Passage shown:

....

Hunter then switches gears and says he’s re-hired someone the fans have been clamoring for for some time now. Everybody thinks it’s CM Punk, but it ends up being Jim Ross, I’m sure much to Eric Nelson’s glee. Lawler embraces Ross as Cole looks like Hunter just ran over his new kitty 37 times with a Hummer. Cole throws down his headset and grabs a microphone. He says Hunter said this was supposed to be about the future, but Jim Ross is the walking dead. He says he’s been a company man since WrestleMania, doing everything they asked him to do, but he will not commentate along with Ross. Hunter looks nonplussed in the ring during this rant. Cole gets in Ross’ face, saying he’s spent his entire WWE career kissing Vince McMahon’s ass, so it makes sense that now that Hunter is in charge, Ross would kiss his ass. “The only thing bigger than your ego is your gut!” Hunter politely asks if Cole is finished, and then says his first inclination was to outright fire Cole and replace him with Ross. He said that was a logistical impossibility, however, due to the terms in Cole’s contract. Therefore, he is giving Cole the rest of the show off, and he has until Friday Night Smackdown to make up his mind on what his future holds. If he no shows the Smackdown taping, it will be considered a breach of contract and Cole will be future endeavored. If he shows up, everything will be as normal, just with Ross calling Raw from now on. Cole changes his tune immediately, saying he wants to keep his job and sits back down at the announce booth. Hunter says Cole must have misunderstood him, because he said he’s given Cole the night off from announcing. However, he better get to the back and get changed, because he’s got a match coming up next. He says if Cole refuses to do the match, it will again be considered a breach of contract and he will be fired. He said he left Cole some wrestling gear in the back, so he has no excuses.

....

Word and item position data:
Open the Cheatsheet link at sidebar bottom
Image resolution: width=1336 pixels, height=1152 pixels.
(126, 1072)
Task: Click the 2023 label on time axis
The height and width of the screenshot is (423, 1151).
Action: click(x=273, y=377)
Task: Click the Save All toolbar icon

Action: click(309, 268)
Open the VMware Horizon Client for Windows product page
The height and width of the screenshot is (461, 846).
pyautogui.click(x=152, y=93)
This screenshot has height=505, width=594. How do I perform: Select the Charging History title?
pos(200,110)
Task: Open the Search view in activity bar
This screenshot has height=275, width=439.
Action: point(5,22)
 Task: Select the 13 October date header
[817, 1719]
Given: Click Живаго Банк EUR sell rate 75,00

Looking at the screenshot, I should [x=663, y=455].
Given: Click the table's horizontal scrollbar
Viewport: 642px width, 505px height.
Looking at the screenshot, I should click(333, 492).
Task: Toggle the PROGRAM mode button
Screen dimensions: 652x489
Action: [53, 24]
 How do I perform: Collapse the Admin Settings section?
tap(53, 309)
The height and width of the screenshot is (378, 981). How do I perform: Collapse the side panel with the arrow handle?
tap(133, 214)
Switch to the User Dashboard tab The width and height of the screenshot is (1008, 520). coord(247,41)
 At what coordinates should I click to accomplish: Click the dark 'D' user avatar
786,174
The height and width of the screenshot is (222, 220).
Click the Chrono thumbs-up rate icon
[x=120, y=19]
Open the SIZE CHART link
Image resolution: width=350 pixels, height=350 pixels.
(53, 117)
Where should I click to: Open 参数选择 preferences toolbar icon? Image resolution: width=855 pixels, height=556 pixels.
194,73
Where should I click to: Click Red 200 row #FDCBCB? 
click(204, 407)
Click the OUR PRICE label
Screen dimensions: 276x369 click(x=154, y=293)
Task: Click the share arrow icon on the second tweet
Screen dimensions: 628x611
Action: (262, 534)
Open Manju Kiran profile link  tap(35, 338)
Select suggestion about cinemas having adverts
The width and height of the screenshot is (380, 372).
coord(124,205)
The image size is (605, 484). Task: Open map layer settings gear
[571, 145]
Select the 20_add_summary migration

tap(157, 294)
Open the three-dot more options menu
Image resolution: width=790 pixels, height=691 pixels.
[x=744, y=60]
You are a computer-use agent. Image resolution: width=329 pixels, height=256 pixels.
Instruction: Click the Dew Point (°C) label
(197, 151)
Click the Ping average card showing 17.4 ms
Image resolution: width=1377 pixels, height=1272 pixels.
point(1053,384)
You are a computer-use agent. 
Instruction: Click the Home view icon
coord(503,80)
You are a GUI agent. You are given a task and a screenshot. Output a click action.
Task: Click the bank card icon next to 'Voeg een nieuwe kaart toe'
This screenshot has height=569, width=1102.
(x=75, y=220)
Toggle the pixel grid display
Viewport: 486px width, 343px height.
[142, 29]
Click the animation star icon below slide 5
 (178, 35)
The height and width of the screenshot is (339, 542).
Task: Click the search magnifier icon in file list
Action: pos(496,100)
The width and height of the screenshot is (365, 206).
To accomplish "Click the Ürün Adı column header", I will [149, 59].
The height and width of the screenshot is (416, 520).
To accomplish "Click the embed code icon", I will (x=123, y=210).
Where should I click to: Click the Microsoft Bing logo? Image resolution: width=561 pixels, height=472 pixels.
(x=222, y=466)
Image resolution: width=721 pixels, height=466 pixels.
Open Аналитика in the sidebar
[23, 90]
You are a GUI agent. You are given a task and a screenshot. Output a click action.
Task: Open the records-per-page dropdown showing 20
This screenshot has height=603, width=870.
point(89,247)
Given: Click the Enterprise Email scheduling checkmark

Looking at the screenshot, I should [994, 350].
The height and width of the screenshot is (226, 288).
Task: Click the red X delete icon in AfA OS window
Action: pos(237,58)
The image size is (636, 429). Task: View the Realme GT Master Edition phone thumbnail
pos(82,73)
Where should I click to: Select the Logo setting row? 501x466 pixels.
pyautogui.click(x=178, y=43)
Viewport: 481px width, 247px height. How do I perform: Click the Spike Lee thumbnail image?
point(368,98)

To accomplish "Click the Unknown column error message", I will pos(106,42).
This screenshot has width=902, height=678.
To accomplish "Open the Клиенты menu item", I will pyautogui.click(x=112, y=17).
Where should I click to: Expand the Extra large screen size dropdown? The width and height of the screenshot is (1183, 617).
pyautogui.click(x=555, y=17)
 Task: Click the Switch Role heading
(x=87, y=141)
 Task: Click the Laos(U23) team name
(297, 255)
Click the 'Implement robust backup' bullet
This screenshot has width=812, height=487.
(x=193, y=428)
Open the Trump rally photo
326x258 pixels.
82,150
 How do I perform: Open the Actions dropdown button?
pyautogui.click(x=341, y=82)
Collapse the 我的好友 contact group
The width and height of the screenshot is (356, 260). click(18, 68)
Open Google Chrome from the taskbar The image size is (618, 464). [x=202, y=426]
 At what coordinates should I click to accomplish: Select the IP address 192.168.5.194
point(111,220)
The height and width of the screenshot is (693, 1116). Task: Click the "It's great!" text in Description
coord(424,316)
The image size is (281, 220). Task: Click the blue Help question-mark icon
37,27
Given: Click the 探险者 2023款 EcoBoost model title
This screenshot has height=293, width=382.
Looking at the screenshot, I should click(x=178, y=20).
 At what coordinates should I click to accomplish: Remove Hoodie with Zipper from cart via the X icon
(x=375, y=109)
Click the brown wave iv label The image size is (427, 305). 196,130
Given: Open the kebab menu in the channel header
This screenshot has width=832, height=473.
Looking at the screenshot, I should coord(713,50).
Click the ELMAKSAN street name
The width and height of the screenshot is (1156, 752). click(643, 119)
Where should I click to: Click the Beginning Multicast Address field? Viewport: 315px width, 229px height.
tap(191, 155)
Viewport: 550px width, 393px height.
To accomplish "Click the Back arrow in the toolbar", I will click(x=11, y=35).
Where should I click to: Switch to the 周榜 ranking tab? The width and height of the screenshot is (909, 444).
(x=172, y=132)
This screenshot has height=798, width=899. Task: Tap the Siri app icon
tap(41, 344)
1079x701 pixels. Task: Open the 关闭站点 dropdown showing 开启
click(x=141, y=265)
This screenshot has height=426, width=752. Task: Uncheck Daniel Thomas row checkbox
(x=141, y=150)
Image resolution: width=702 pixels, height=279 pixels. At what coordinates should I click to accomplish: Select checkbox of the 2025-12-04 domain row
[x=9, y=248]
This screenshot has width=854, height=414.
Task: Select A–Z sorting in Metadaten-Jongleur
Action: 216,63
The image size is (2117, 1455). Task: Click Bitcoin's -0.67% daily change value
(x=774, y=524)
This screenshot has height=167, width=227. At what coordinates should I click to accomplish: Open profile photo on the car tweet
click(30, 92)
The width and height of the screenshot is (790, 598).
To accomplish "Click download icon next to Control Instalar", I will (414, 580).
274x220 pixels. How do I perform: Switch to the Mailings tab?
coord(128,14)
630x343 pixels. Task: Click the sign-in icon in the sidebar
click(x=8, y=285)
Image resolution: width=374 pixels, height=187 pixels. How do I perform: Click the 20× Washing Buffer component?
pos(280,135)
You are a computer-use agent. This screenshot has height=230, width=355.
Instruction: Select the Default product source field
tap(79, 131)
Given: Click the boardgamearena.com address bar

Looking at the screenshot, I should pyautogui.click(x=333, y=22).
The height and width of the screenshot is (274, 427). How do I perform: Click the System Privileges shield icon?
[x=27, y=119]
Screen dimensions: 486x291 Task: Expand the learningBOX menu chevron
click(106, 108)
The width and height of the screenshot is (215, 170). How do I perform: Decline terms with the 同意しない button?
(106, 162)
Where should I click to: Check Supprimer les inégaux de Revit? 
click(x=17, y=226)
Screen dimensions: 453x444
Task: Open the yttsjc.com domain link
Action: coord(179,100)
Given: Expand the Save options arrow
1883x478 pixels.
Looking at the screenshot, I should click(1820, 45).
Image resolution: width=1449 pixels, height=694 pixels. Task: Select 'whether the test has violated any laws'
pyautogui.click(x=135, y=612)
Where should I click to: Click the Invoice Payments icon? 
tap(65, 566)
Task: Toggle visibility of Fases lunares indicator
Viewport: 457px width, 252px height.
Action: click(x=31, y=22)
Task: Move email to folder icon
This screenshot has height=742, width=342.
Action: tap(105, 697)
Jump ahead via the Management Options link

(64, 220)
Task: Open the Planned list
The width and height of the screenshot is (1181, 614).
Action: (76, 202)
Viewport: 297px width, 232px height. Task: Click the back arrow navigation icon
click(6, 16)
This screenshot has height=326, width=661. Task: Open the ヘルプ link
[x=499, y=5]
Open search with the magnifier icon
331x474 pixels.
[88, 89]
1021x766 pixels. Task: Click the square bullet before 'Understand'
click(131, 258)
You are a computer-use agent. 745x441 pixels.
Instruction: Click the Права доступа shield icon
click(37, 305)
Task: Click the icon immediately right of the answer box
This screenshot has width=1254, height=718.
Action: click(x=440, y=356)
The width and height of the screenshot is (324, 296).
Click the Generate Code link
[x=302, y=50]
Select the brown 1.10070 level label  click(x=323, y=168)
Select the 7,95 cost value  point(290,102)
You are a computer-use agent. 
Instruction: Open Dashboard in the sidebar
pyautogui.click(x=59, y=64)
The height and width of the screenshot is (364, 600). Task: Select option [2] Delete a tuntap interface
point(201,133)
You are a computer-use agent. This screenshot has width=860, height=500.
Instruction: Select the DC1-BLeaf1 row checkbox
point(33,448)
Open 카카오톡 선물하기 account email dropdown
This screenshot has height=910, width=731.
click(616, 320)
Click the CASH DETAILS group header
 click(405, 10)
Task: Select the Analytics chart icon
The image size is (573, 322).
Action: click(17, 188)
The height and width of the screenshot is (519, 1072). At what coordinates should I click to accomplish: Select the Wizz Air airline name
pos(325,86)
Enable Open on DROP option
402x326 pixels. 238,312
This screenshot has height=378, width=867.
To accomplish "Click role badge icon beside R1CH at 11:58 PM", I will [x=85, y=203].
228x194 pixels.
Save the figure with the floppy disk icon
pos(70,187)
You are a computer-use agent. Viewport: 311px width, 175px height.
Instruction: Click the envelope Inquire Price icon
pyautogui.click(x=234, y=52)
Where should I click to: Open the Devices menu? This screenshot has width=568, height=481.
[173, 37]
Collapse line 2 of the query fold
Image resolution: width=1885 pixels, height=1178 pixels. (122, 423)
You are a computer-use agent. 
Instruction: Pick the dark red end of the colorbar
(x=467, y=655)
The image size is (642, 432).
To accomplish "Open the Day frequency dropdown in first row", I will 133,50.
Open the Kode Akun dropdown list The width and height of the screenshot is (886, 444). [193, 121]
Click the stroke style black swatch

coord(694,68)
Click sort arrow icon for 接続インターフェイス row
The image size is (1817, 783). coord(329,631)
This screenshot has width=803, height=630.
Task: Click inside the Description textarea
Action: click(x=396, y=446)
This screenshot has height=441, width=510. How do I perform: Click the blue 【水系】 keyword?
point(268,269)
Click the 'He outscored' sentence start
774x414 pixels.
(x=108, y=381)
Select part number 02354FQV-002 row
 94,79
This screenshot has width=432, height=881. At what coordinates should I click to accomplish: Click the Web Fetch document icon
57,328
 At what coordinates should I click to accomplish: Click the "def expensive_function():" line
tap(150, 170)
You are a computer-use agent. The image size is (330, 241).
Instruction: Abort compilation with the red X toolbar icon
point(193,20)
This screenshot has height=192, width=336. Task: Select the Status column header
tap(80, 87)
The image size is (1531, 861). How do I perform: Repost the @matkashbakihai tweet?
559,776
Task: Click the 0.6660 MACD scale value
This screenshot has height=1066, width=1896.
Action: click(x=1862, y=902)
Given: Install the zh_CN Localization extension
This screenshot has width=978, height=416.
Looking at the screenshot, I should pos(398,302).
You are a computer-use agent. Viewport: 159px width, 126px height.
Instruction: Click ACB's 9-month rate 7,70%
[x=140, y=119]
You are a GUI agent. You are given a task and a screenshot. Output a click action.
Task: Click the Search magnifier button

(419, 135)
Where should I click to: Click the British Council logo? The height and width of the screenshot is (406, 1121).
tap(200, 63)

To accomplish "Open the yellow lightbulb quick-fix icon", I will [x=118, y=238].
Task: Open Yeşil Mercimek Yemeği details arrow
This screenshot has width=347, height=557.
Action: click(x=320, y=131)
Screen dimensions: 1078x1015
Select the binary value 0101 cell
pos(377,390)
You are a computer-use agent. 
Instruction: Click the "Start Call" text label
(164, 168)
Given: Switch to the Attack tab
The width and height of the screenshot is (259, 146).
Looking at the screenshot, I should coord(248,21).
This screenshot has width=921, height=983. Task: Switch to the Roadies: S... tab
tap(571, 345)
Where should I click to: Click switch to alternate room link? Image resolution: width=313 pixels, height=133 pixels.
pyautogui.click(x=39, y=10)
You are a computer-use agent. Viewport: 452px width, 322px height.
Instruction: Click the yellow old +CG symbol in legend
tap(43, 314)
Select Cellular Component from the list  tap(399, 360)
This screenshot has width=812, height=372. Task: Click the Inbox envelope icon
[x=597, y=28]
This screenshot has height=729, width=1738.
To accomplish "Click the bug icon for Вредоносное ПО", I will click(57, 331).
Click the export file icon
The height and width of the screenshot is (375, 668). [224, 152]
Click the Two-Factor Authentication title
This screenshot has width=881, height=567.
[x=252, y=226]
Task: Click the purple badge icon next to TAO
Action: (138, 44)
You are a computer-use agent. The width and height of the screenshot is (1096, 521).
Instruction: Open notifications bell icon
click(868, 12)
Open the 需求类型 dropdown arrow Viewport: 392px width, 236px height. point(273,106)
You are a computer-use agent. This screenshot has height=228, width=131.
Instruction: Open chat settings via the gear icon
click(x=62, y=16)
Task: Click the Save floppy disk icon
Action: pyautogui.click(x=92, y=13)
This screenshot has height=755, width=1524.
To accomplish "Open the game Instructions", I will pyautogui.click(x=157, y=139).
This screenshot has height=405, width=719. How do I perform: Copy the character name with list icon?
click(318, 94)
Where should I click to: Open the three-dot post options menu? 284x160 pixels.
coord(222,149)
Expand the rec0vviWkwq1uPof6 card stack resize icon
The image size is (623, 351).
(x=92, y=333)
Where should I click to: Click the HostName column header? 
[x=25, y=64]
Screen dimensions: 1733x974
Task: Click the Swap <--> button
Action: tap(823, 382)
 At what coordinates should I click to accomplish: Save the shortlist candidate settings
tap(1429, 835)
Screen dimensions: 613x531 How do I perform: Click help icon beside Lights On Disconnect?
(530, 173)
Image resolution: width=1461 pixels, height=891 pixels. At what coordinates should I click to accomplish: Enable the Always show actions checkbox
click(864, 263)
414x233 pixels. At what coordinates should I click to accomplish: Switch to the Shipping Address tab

....

Continue the wrestling recap about Hunter, Michael Cole and Jim Ross, starting after its last sentence.

As Cole is storming out of the scene angrily, R-Truth appears to confront Hunter. He says it’s out with the old and in with the new and he digs that. He starts talking to himself. This is a great gimmick. He tells Hunter that Little Jimmy cost him his match at Capital Punishment, and spiders and heights cost him his match at the Money in the Bank PPV. He asks Hunter what he’s going to do to end the vast conspiracy that exists against him. Hunter starts talking to himself as a way of mocking Truth. This is the type of stuff Hunter is still funny at. “Man, you crazy!” “I know, it’s like I’m insane!” “You might be a game, but I ain’t playing!” As Truth is walking off, Hunter stops him and announces that he has re-signed another guy, and this guy wants a piece of Truth. Cue John Morrison. Morrison and Truth brawl all over ringside and Morrison hits the Starship Pain to end the segment. Good stuff, because it wasn’t just 20 minutes of Hunter talking about himself. They accomplished a bunch of stuff in this segment and none of it was “get over Hunter,” really.

Back from break with Cole coming out dressed like Triple H and spitting the water for cheap comedy. I guess they can’t get that completely out of their systems yet. “I forgot about those ugly tattoos,” Jim Ross truths. Zack Ryder is announced as his opponent. Fans are actually chanting Ryder’s name. The match is over so quick I still had my head down writing the above couple sentences. I hope this is the start of some type of TV push for Ryder.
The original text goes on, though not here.